4 Work-Arounds When A Tenant Applicant Doesn't Have Strong Credit History

While every landlord dreams of having a tenant with great credit history and awesome references, there's a good chance that you find someone who's just starting out and doesn't have a strong credit background. Weak credit histories have become a fairly common phenomenon in recent times, with banks and lenders pushing out more loans than people can repay. Or perhaps your tenant is a student with a part-time job who doesn’t have a credit history -- yet. That doesn't mean you should completely write an applicant off. A weak credit history doesn’t mean that your tenant is going to default on payment. Everyone deserves to start somewhere, don't they? As a responsible landlord, here are some workarounds when your tenant applicant doesn't have a strong credit history.


Background Checks
Background checks are the most important part of the tenancy selection process, regardless of credit scores. And when a person has a weak credit history, it becomes supremely important to do a thorough background check to understand the situation fully. Why is the credit history bad? Is it because he lost a lot of money gambling and had to borrow? Or did he have to borrow money to aid his sick wife? The reasons behind a weak credit history can influence your decision dramatically. If there are genuinely good reasons, you can take a leap of faith and allow residence -- and thorough background checks will help you do just that.


Character References
Another important part of screening is to ask for multiple character references. So while you may ask tenants with good credit histories for one or two references, you can ask your poor-credit-history applicant for multiple references to strengthen her application. And don’t forget to call every reference to get a better idea of your potential tenant. Is she honest enough to trust despite her credit history? Does her story fall in line with what references say about her? Character references are excellent when it comes to setting good and bad applicants apart. The best references are previous landlords.


Ask for a Guarantor
If you have decided to rent to a tenant, despite bad credit history for reasons that are well established, you can add another layer of monetary protection for yourself by asking your tenant to get a guarantor for the rent. The guarantor will sign a guaranteed rental agreement, which means that they will pay the rent if your tenant can't.
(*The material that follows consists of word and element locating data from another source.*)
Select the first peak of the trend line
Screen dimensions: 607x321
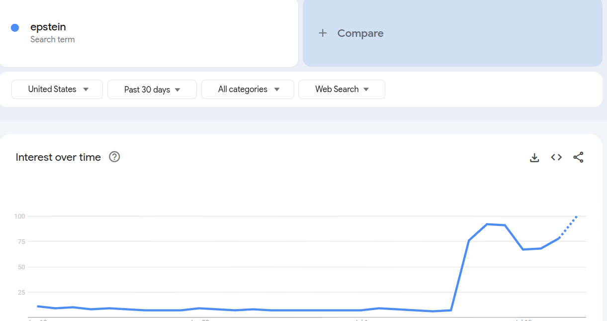point(487,224)
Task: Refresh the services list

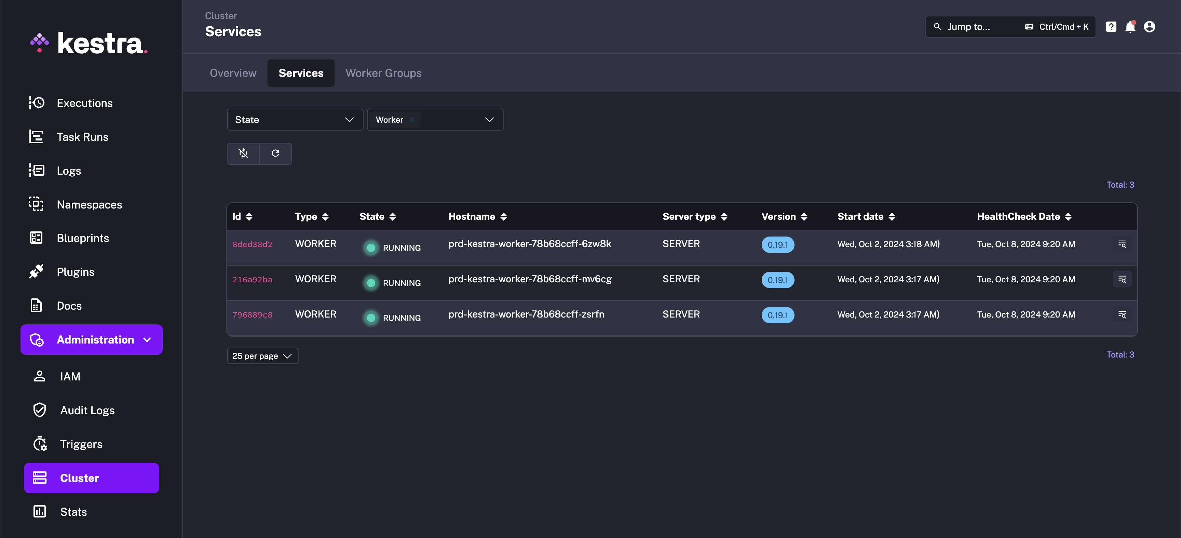Action: [276, 153]
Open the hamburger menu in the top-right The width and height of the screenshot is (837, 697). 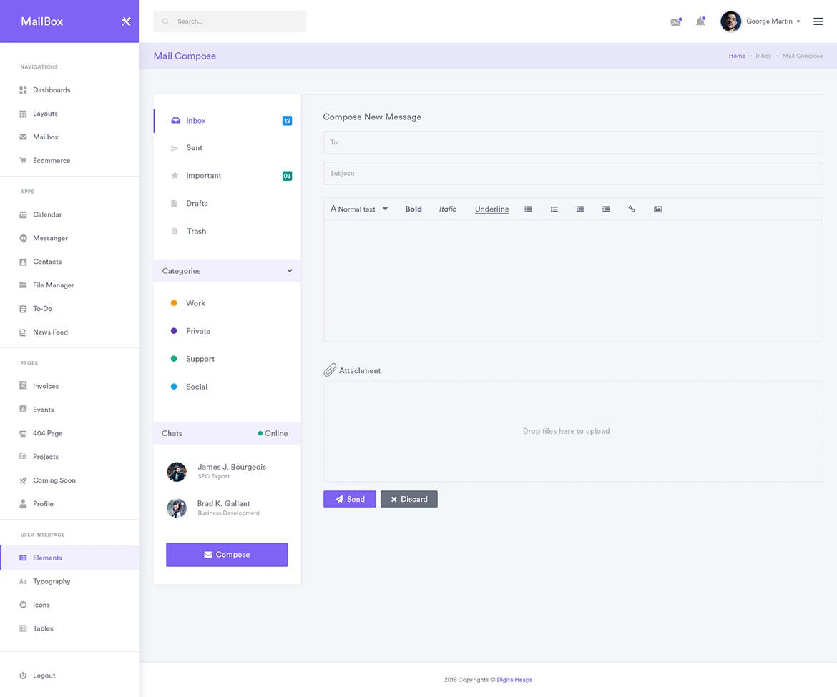pos(818,21)
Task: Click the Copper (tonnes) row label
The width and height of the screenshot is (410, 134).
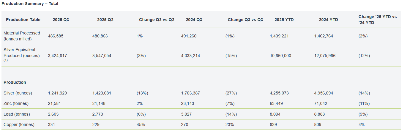Action: pos(19,125)
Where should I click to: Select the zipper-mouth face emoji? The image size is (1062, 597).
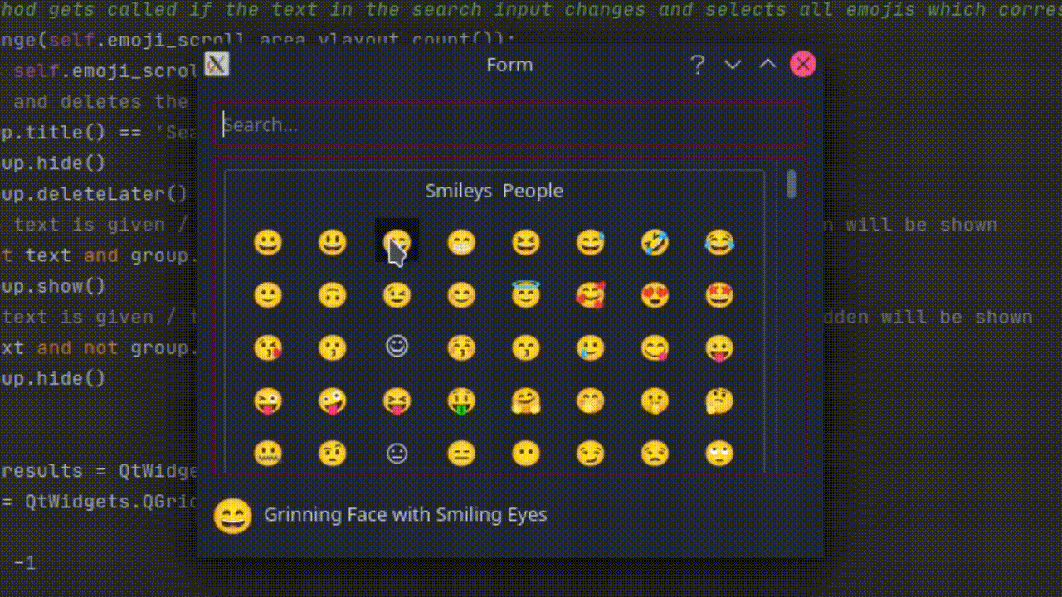pyautogui.click(x=267, y=454)
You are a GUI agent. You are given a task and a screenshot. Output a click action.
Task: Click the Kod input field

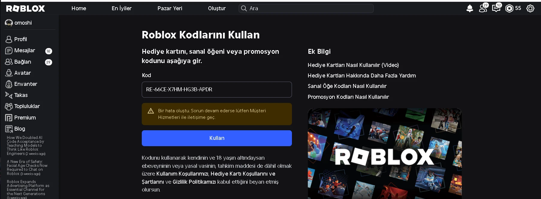[217, 89]

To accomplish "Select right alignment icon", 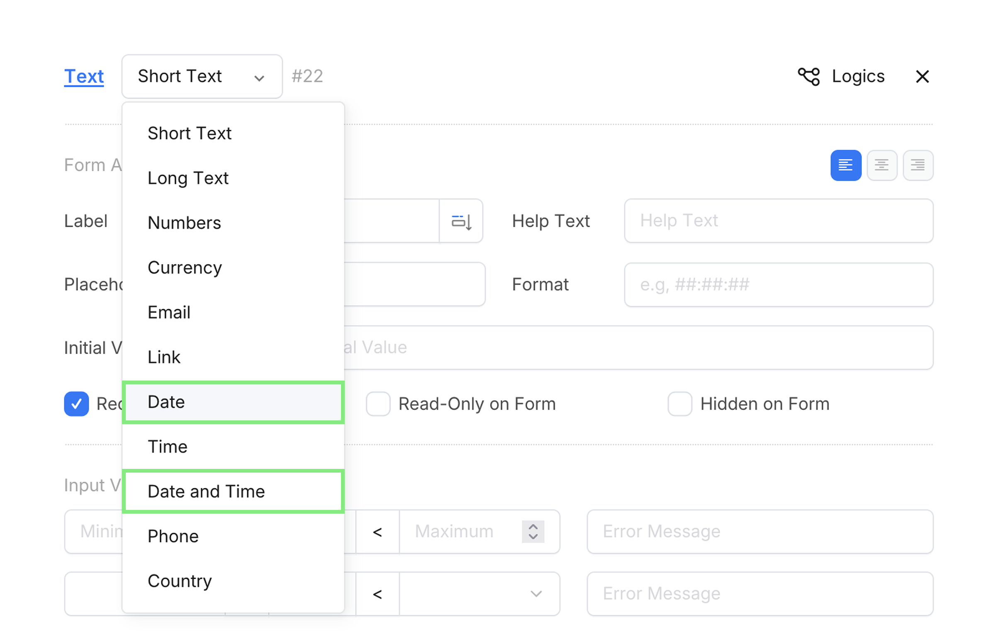I will coord(917,165).
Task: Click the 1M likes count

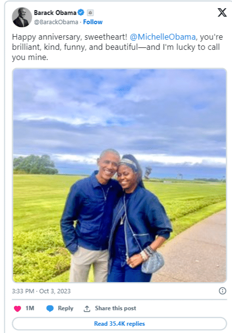Action: tap(29, 308)
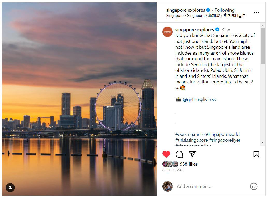Click the Add a comment field
The width and height of the screenshot is (267, 198).
coord(211,186)
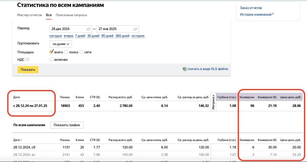Click the 'Показать график' button

tap(67, 125)
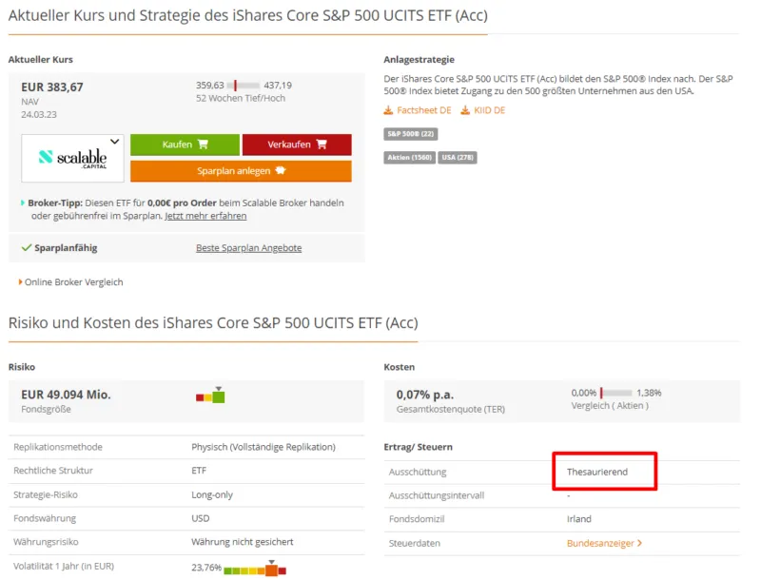The height and width of the screenshot is (580, 761).
Task: Open the broker selection dropdown arrow
Action: 115,142
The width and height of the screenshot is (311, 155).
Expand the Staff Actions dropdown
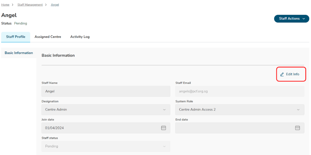[x=291, y=19]
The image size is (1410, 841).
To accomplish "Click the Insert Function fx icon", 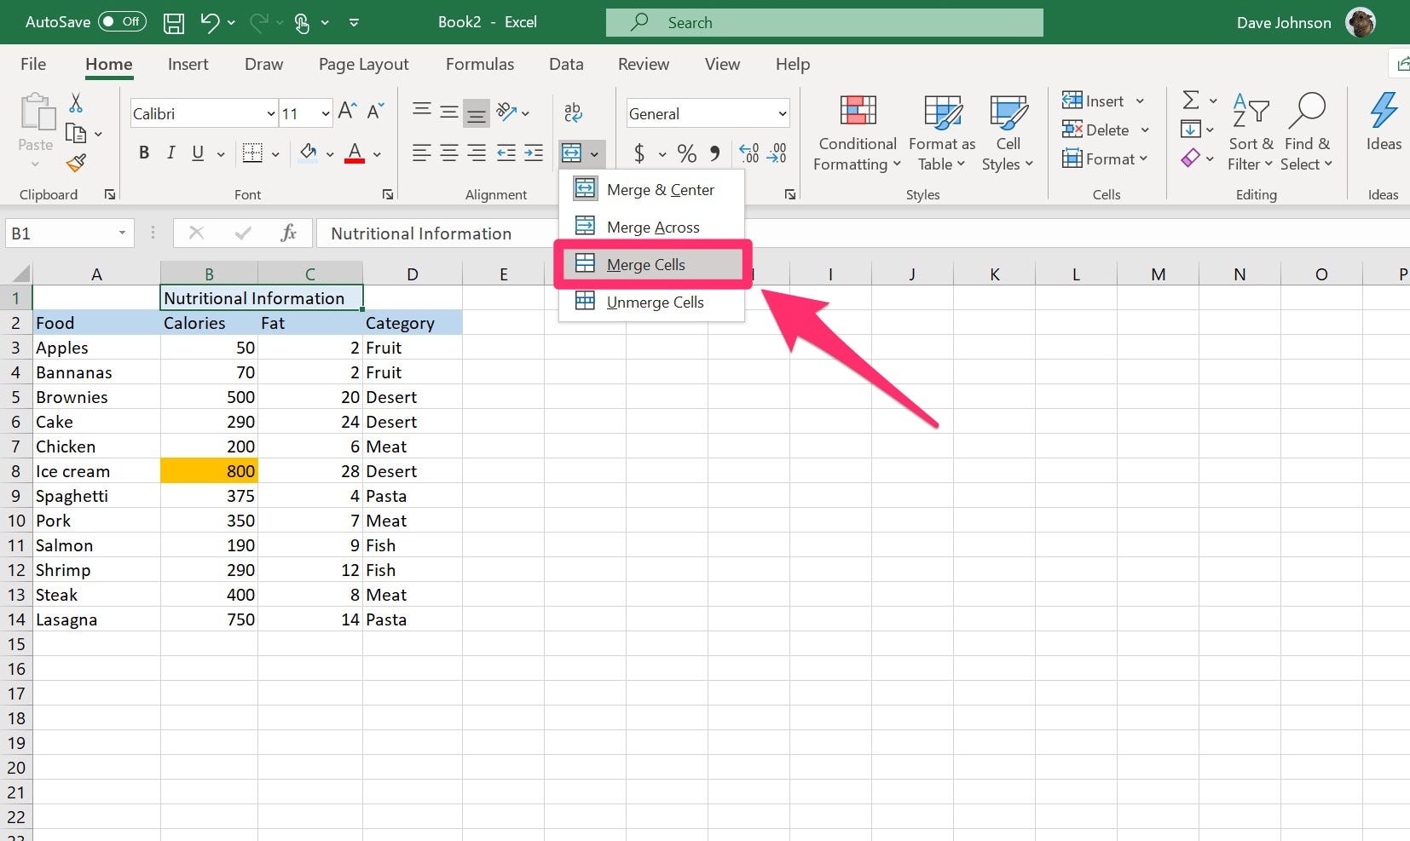I will 288,233.
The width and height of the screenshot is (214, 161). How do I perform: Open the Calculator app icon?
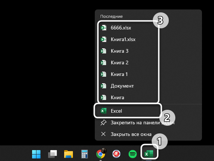[85, 154]
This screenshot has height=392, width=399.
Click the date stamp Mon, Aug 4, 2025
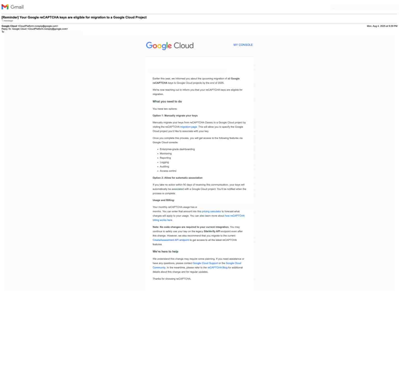(382, 26)
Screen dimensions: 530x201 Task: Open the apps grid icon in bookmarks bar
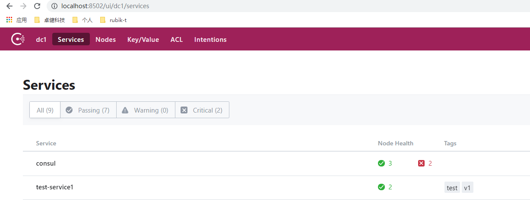click(10, 20)
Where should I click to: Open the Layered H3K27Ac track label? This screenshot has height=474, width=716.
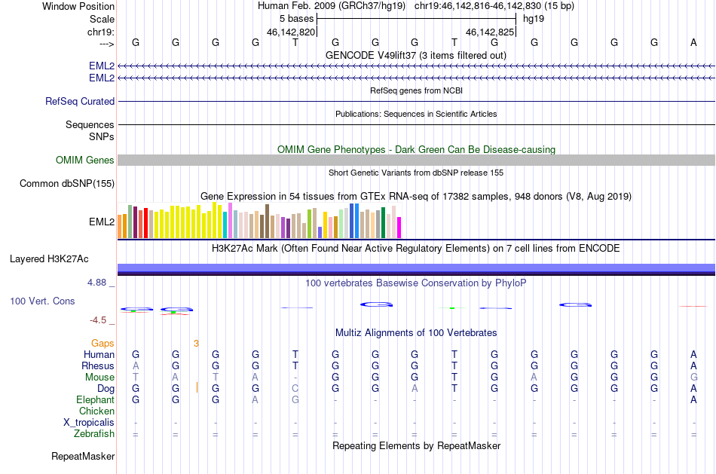tap(49, 259)
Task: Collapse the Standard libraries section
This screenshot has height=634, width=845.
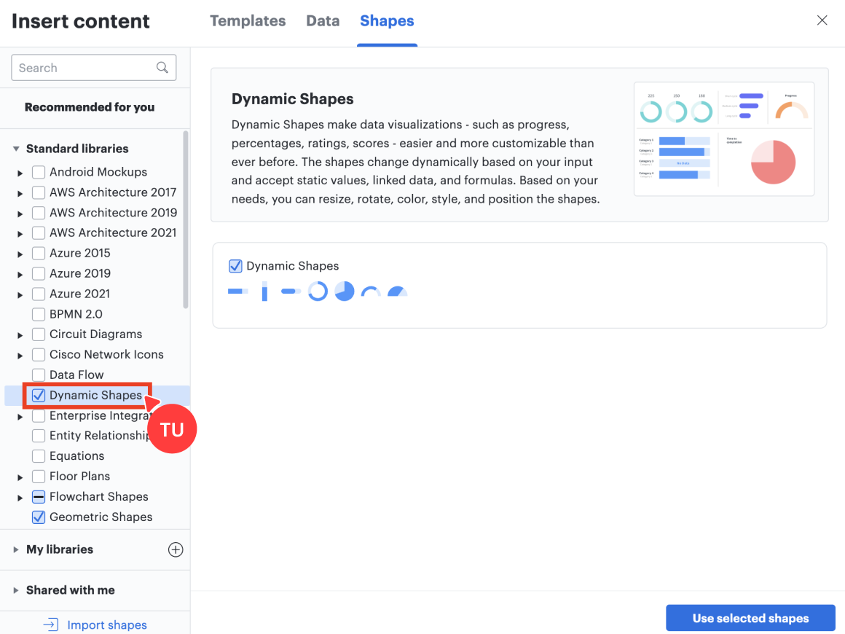Action: tap(16, 149)
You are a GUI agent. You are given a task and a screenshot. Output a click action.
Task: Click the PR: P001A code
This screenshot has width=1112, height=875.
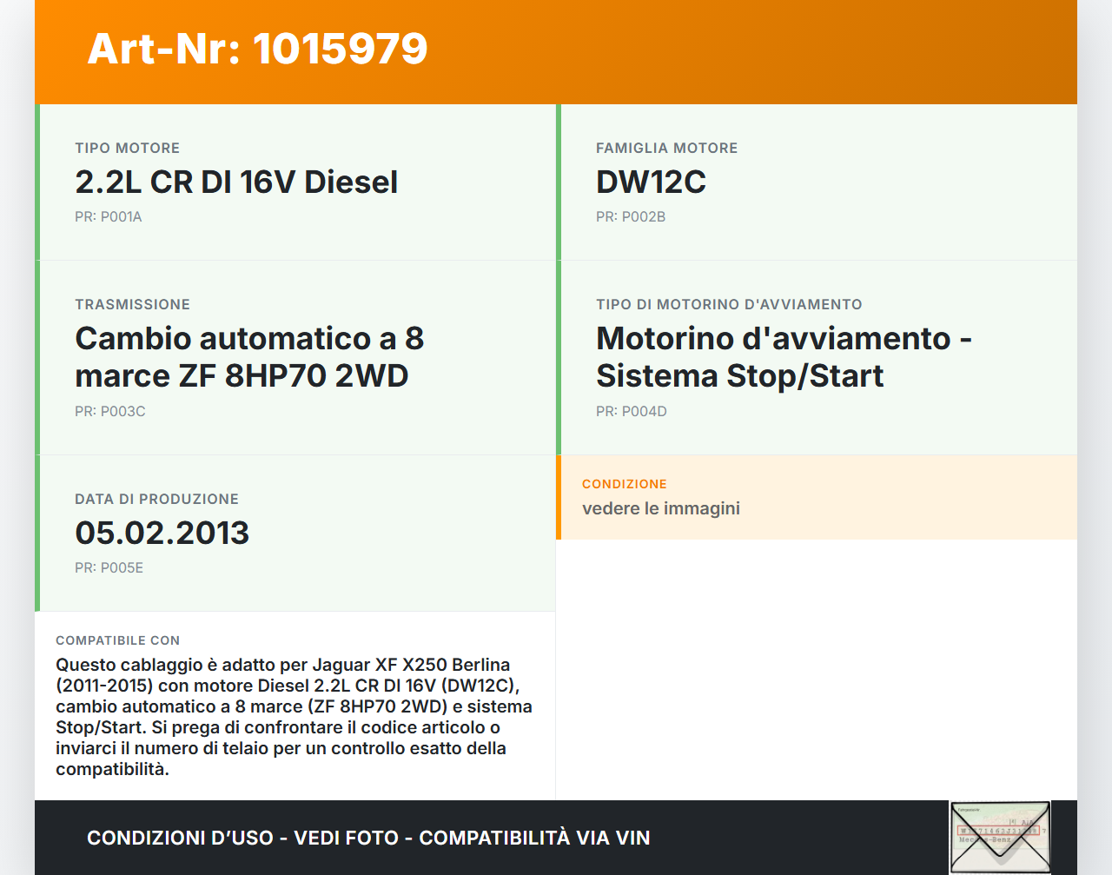click(109, 217)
A guarantor with a clean history of credit will need to meet a set of requirements, but this is usually a great way to ensure that your rent is safe, and it is an opportunity to give your tenant a chance without putting your money at risk. Many tenants with poor credit histories may jump at this opportunity because they are unlikely to find homes elsewhere.


Working Deal
If your tenant has poor credit history, perhaps he’ll be up to doing some chores in exchange for a better rental deal -- and you’ll be able to get some maintenance work done without having to pay the professionals a fortune. For example, a qualified plumber tenant can help solve plumbing issues. Strike a deal to lower his rent. This way your tenant is comfortable paying you on time, and you have a plumber, electrician, or maintenance guy on retainer in case of any emergencies. This could save you hundreds of dollars in repair fees.
Remember that not every tenant with good credit history is a good tenant. Sometimes people with poor credit histories could be better tenants than you ever expected -- so don't rule them out.